■ **Exercise**
When the word "address" shows up in a line of the data below, copy that whole line.

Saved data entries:
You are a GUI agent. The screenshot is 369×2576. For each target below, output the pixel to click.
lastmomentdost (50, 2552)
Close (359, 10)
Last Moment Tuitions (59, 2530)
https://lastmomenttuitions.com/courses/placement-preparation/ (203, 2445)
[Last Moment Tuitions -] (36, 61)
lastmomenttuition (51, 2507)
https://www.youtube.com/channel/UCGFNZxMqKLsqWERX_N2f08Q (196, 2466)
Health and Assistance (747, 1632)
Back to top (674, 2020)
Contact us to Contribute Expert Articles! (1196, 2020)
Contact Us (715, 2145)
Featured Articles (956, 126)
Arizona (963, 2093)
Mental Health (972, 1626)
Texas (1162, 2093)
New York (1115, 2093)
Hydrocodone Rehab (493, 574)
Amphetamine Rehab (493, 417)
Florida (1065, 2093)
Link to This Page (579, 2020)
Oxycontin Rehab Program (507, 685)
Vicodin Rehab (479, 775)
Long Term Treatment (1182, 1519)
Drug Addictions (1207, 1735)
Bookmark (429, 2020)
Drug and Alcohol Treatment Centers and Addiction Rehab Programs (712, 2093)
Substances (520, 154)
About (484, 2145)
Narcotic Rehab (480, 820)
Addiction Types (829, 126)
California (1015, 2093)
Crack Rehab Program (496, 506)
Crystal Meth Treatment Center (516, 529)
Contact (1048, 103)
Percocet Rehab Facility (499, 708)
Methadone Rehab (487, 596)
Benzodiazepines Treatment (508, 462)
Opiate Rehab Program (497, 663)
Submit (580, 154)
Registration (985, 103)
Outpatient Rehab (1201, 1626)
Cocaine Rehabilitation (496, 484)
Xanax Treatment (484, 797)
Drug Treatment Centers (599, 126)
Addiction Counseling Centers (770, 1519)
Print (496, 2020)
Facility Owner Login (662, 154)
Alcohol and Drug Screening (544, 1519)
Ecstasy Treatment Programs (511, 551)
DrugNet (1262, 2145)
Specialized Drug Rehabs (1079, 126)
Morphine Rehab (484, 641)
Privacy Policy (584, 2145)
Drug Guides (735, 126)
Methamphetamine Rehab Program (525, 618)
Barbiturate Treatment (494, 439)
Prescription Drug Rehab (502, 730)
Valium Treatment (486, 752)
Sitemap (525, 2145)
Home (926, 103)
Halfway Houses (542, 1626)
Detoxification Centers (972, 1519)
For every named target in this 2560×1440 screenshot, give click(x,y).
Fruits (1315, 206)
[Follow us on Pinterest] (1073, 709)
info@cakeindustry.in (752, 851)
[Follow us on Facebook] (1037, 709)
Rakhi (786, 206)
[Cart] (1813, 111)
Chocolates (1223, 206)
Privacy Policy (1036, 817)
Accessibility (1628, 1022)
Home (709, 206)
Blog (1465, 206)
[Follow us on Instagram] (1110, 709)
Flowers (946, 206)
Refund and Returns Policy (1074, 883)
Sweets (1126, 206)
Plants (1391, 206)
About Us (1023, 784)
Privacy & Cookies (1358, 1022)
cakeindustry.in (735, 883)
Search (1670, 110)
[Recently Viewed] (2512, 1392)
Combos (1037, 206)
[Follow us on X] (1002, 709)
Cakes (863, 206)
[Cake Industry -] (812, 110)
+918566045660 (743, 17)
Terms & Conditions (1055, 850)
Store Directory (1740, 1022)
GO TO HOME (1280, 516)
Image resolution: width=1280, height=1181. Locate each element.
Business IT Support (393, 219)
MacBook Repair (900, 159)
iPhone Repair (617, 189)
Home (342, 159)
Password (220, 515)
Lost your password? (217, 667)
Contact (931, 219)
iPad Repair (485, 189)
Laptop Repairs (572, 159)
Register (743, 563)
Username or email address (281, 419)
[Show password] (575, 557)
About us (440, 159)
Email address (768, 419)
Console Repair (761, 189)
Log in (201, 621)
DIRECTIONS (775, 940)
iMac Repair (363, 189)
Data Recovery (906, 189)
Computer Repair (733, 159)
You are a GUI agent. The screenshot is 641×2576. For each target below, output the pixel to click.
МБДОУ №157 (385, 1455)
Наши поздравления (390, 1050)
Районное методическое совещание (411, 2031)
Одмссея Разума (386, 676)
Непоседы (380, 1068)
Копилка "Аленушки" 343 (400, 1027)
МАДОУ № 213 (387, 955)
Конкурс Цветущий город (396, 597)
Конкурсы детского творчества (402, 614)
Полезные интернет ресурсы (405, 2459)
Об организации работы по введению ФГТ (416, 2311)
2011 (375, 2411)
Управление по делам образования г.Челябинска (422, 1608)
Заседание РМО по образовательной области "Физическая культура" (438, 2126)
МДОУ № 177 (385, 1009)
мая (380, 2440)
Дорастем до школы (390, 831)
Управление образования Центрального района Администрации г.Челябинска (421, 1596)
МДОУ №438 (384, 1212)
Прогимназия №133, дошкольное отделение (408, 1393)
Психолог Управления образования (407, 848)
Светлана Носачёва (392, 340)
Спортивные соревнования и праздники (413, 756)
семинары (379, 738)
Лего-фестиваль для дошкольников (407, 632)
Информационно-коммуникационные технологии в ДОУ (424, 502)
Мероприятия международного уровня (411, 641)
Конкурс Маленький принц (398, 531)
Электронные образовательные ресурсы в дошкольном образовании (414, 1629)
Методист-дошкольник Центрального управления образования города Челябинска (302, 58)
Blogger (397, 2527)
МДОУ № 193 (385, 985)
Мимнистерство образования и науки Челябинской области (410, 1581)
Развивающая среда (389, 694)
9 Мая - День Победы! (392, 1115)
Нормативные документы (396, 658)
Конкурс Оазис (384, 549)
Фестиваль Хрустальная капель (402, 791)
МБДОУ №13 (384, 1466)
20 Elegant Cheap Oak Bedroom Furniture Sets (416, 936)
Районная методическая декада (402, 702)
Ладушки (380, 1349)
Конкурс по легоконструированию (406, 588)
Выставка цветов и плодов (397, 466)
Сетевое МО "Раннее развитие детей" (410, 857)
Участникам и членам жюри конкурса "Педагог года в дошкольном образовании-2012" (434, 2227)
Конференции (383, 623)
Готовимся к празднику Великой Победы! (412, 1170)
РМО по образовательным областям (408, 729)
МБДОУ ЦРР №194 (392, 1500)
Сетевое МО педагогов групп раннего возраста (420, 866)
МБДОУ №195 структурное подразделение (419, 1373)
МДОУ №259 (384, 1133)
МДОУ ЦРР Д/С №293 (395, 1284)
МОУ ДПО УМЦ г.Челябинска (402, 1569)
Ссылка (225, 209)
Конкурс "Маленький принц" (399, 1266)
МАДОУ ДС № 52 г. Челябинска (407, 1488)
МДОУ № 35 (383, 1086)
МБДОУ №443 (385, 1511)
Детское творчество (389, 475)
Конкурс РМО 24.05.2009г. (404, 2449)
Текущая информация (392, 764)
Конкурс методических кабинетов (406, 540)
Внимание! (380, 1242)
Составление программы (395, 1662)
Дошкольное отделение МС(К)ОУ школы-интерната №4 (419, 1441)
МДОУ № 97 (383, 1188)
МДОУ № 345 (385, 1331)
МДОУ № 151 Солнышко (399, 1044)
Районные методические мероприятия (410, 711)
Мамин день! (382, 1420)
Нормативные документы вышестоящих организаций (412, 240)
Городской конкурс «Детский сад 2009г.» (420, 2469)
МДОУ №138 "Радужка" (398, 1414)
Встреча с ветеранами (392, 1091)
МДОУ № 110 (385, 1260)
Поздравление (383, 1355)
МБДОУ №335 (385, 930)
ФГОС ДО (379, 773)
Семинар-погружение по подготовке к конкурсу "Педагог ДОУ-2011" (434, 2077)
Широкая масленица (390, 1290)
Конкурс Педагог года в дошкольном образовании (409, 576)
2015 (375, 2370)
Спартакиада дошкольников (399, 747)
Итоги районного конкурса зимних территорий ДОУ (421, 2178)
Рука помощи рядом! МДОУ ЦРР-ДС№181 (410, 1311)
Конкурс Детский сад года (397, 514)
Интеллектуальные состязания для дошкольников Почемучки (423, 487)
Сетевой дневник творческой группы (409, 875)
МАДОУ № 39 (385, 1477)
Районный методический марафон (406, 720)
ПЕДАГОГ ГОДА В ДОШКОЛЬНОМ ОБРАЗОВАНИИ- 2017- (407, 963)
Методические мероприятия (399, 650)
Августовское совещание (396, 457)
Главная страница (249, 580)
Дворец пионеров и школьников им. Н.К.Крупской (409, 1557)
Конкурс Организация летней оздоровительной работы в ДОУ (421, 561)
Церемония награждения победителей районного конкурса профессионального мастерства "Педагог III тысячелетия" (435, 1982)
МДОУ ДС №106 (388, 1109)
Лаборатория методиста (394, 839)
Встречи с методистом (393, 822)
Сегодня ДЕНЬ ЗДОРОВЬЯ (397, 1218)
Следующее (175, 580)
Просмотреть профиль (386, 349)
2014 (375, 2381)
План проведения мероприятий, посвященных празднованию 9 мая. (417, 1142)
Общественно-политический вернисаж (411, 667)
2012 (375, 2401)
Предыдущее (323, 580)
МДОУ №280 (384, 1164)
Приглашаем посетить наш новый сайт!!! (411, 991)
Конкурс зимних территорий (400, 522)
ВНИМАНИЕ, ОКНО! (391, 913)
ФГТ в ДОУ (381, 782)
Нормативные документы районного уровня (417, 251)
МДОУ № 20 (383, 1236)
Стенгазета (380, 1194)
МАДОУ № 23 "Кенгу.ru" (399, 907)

■ **Task response**
Username or email address (281, 419)
Email address (768, 419)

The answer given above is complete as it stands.